PROBLEM STATEMENT => Every line from the one with "This screenshot has width=1386, height=868." through the last line below should be repeated exactly; pictures stay out of the copy.

DATA FOR ANALYSIS =>

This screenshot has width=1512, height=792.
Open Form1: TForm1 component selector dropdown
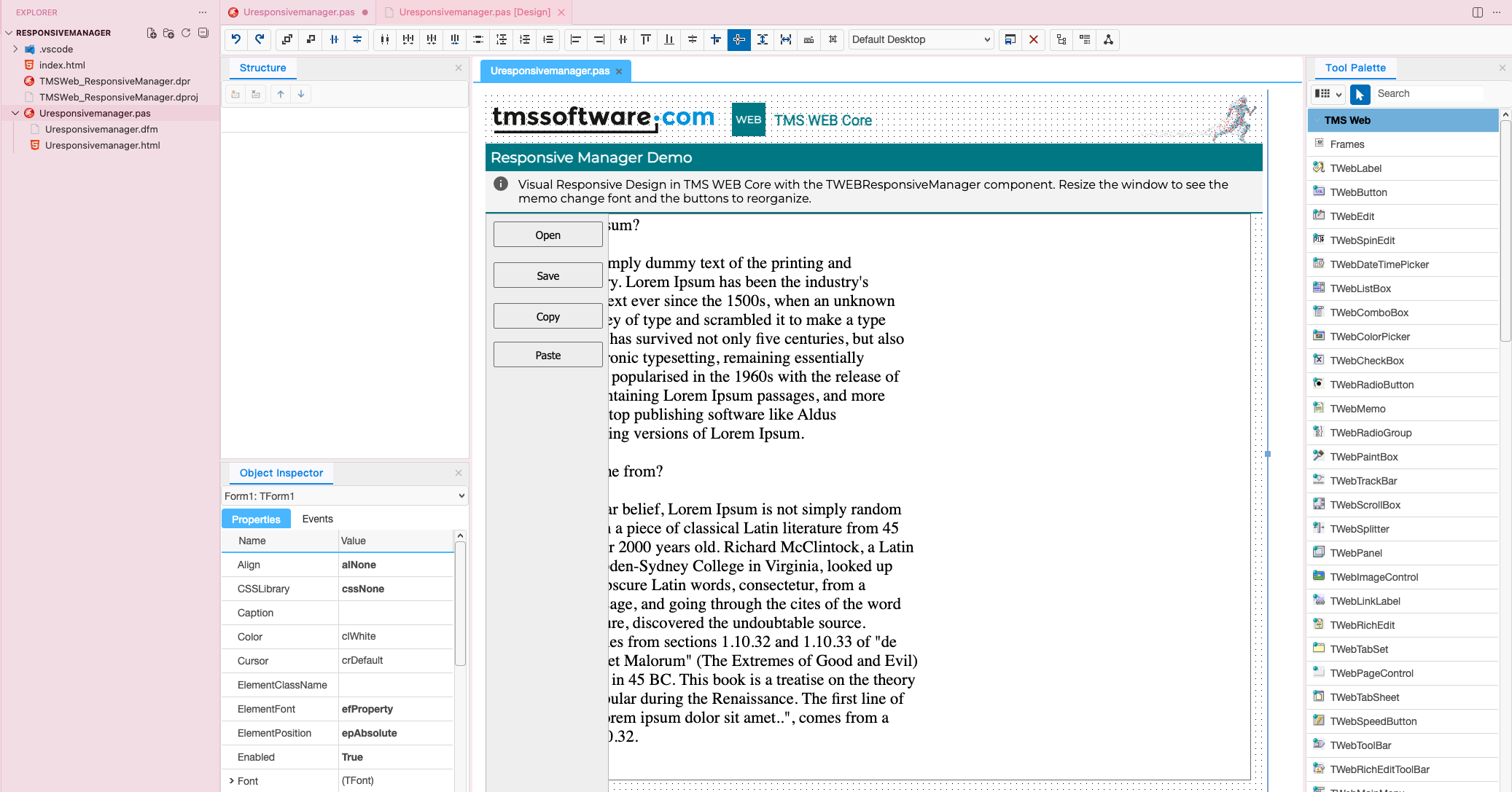(x=344, y=496)
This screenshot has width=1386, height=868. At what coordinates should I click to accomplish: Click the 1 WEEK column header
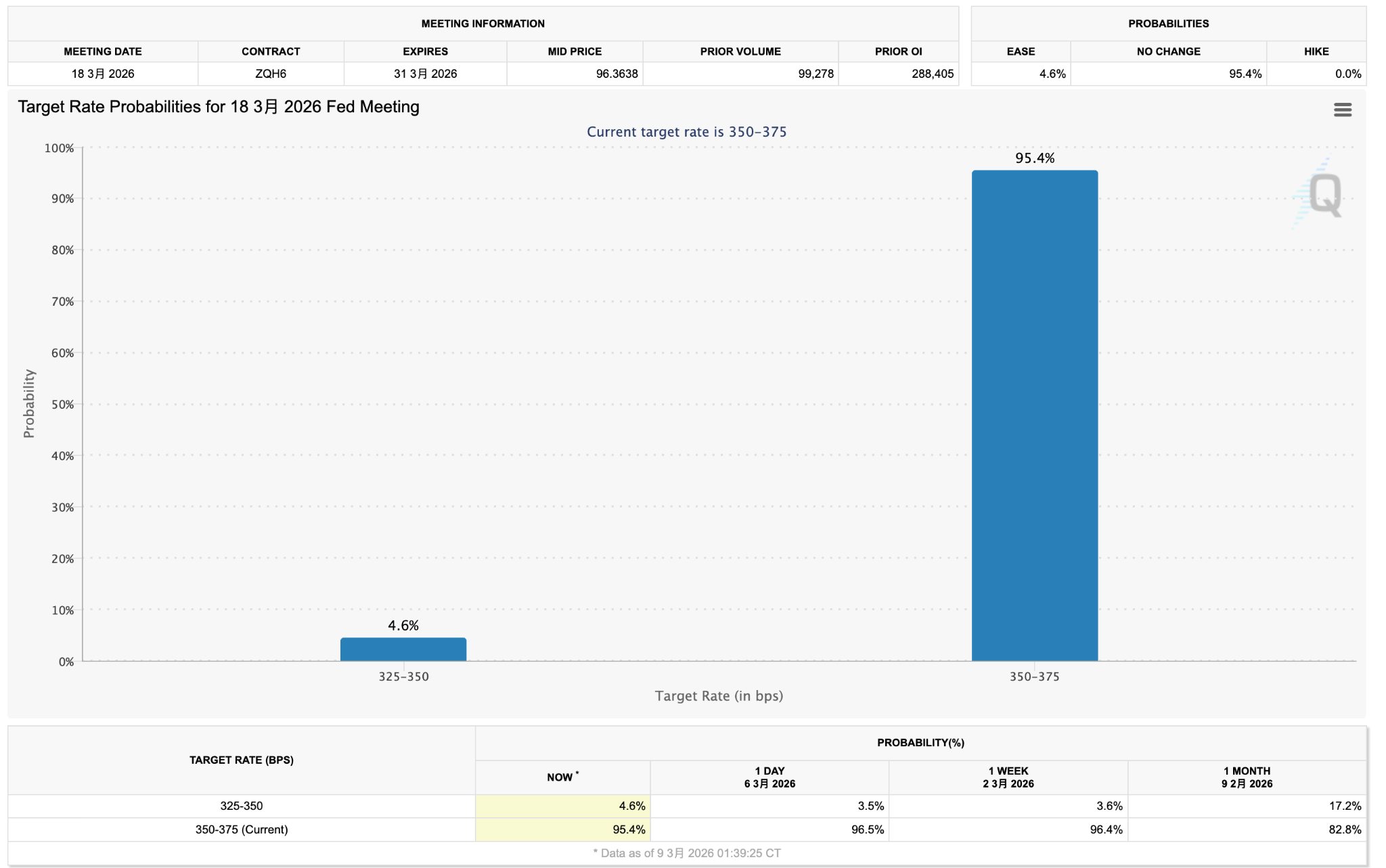(x=1008, y=777)
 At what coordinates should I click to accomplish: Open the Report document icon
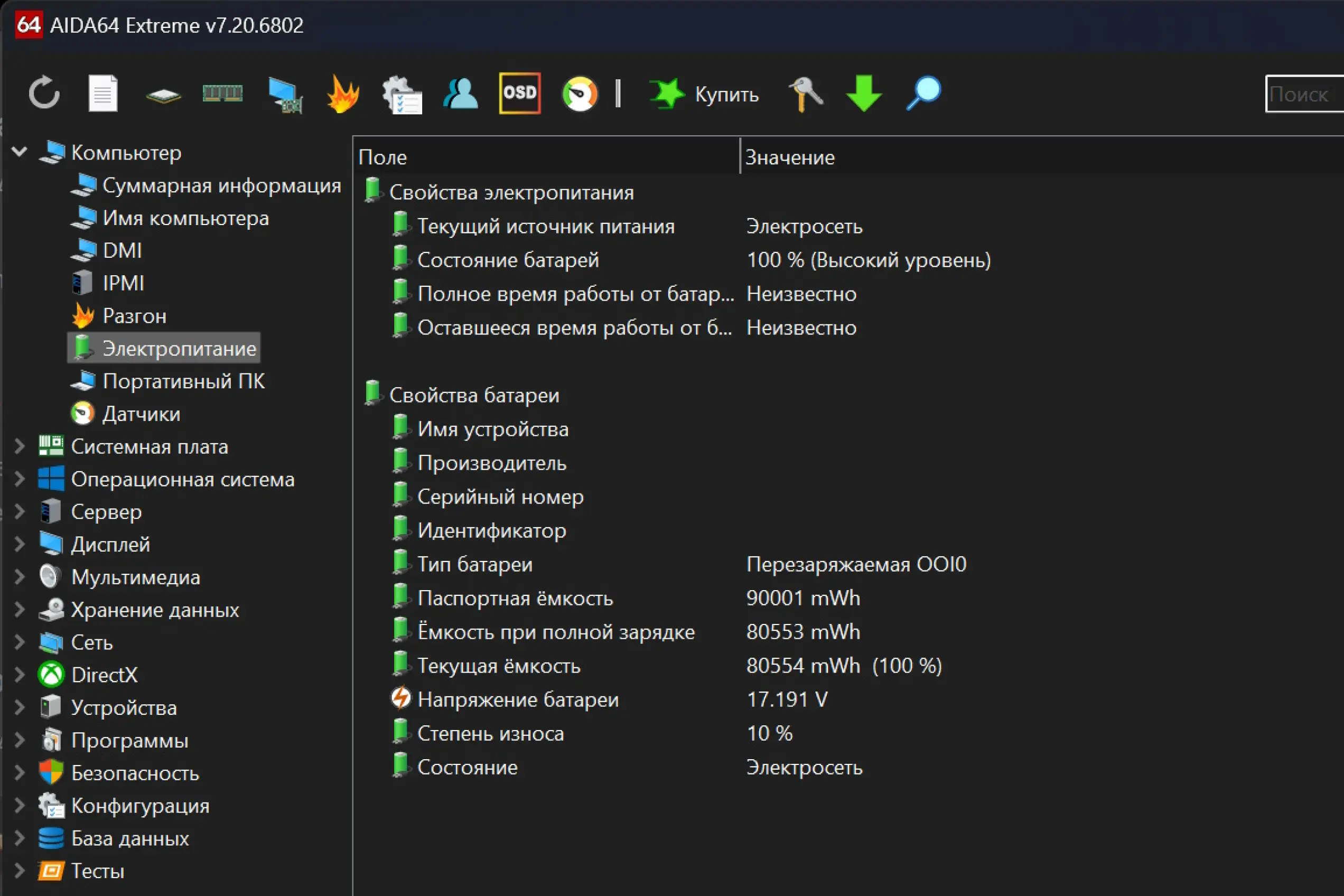103,93
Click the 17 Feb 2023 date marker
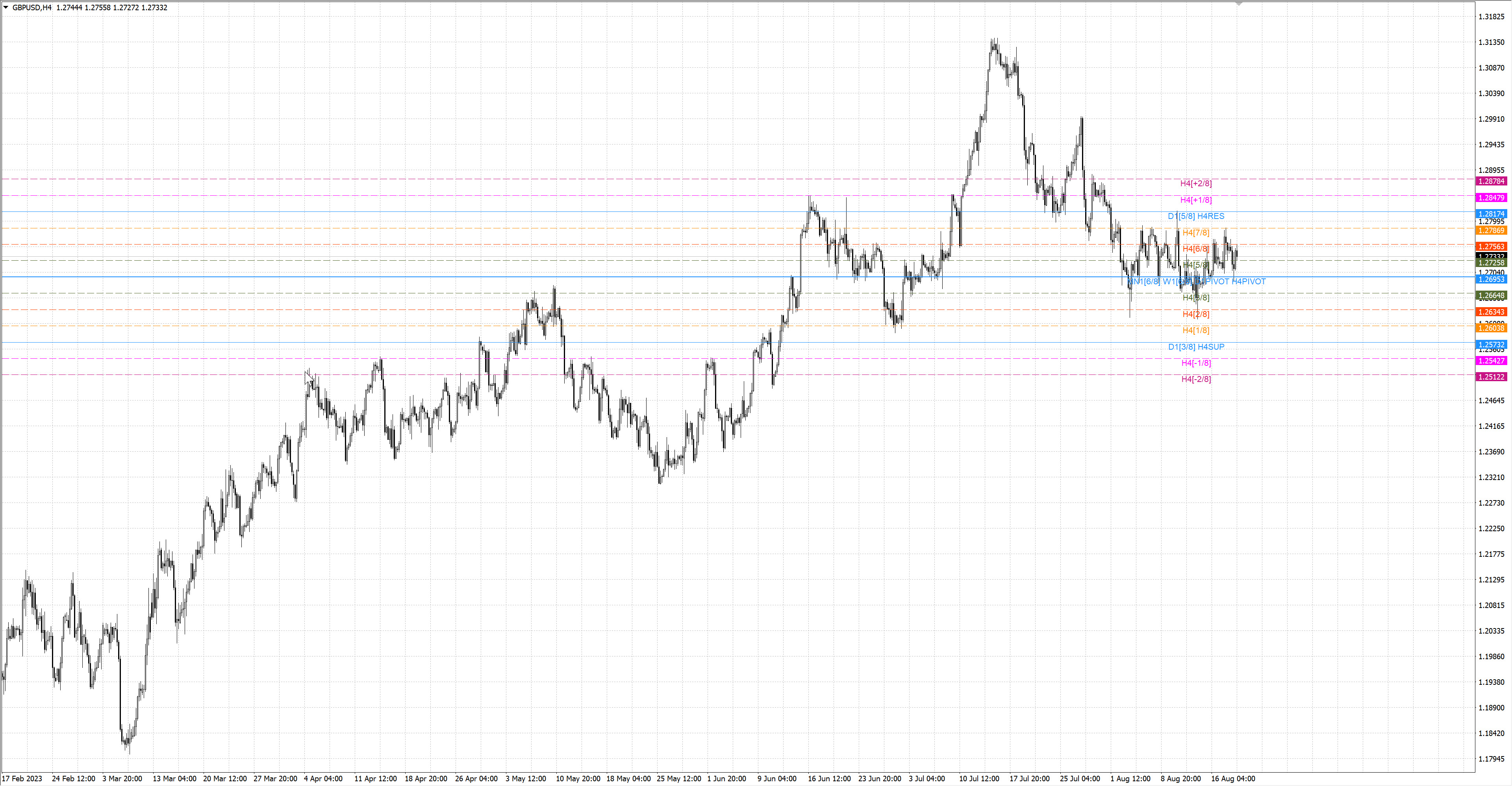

EXERCISE RESPONSE =>
This screenshot has width=1386, height=868. At what coordinates should I click to accomplish: Click the 1 WEEK column header
(x=1008, y=777)
 At what coordinates should I click to accomplish: Open the Report document icon
103,93
Click the 17 Feb 2023 date marker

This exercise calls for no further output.